Collected data entries:

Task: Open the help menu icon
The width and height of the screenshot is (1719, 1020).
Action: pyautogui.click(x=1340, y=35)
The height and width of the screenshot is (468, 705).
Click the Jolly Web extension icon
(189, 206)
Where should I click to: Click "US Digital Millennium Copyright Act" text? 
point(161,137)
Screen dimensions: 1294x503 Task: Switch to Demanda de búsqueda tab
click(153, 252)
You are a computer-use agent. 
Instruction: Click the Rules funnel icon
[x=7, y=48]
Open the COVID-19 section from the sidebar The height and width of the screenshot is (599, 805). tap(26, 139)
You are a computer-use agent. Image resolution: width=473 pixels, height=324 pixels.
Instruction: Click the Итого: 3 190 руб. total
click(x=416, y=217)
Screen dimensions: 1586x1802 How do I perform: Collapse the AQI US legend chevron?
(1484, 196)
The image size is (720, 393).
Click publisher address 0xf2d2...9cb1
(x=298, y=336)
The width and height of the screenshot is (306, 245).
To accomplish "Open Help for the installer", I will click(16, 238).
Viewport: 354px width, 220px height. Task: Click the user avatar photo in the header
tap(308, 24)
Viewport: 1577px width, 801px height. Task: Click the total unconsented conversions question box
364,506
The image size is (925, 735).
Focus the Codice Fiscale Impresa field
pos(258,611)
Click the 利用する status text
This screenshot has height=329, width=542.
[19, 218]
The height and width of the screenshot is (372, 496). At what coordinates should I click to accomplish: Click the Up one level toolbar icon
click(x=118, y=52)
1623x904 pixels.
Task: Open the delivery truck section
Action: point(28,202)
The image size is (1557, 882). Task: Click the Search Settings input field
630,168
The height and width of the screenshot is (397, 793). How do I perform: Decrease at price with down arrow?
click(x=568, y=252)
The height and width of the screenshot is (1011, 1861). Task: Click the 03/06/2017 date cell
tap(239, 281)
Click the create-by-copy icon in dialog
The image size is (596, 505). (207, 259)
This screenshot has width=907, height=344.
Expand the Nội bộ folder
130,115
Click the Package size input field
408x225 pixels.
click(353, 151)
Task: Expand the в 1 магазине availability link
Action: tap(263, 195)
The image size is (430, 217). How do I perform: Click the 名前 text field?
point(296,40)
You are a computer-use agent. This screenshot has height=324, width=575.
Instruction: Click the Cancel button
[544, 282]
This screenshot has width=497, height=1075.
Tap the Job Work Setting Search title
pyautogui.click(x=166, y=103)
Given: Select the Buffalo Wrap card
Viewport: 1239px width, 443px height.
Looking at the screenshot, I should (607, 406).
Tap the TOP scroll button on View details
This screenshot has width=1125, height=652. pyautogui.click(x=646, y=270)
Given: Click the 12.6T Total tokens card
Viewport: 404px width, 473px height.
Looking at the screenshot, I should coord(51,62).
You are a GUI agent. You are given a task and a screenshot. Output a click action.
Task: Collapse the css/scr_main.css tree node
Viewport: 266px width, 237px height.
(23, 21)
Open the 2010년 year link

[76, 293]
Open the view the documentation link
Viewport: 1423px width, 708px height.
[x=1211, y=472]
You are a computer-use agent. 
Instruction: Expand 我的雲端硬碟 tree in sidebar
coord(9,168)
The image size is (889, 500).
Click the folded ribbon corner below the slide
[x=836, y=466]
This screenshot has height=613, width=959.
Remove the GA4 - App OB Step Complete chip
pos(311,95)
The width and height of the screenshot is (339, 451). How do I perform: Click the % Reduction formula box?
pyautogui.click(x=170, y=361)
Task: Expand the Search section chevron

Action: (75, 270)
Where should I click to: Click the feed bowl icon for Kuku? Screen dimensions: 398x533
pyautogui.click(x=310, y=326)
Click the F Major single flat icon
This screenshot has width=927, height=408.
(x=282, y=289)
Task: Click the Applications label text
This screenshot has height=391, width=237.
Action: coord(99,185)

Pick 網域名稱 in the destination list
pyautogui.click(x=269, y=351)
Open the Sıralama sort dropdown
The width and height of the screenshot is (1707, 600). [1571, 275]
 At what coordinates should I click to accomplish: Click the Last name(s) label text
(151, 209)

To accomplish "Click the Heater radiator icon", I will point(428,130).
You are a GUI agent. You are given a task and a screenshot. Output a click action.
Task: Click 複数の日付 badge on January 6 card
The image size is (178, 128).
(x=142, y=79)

Aim of the task: Convert everything from the line containing "Given: Click the 12.6T Total tokens card" down to the line containing "The width and height of the screenshot is (1707, 600)." into a JSON list of strings, with one string per line and blank lines left out.

Completed task:
[
  "Given: Click the 12.6T Total tokens card",
  "Viewport: 404px width, 473px height.",
  "Looking at the screenshot, I should coord(51,62).",
  "You are a GUI agent. You are given a task and a screenshot. Output a click action.",
  "Task: Collapse the css/scr_main.css tree node",
  "Viewport: 266px width, 237px height.",
  "(23, 21)",
  "Open the 2010년 year link",
  "[76, 293]",
  "Open the view the documentation link",
  "Viewport: 1423px width, 708px height.",
  "[x=1211, y=472]",
  "You are a computer-use agent. ",
  "Instruction: Expand 我的雲端硬碟 tree in sidebar",
  "coord(9,168)",
  "The image size is (889, 500).",
  "Click the folded ribbon corner below the slide",
  "[x=836, y=466]",
  "This screenshot has height=613, width=959.",
  "Remove the GA4 - App OB Step Complete chip",
  "pos(311,95)",
  "The width and height of the screenshot is (339, 451). How do I perform: Click the % Reduction formula box?",
  "pyautogui.click(x=170, y=361)",
  "Task: Expand the Search section chevron",
  "Action: (75, 270)",
  "Where should I click to: Click the feed bowl icon for Kuku? Screen dimensions: 398x533",
  "pyautogui.click(x=310, y=326)",
  "Click the F Major single flat icon",
  "This screenshot has width=927, height=408.",
  "(x=282, y=289)",
  "Task: Click the Applications label text",
  "This screenshot has height=391, width=237.",
  "Action: coord(99,185)",
  "Pick 網域名稱 in the destination list",
  "pyautogui.click(x=269, y=351)",
  "Open the Sıralama sort dropdown",
  "The width and height of the screenshot is (1707, 600). [1571, 275]"
]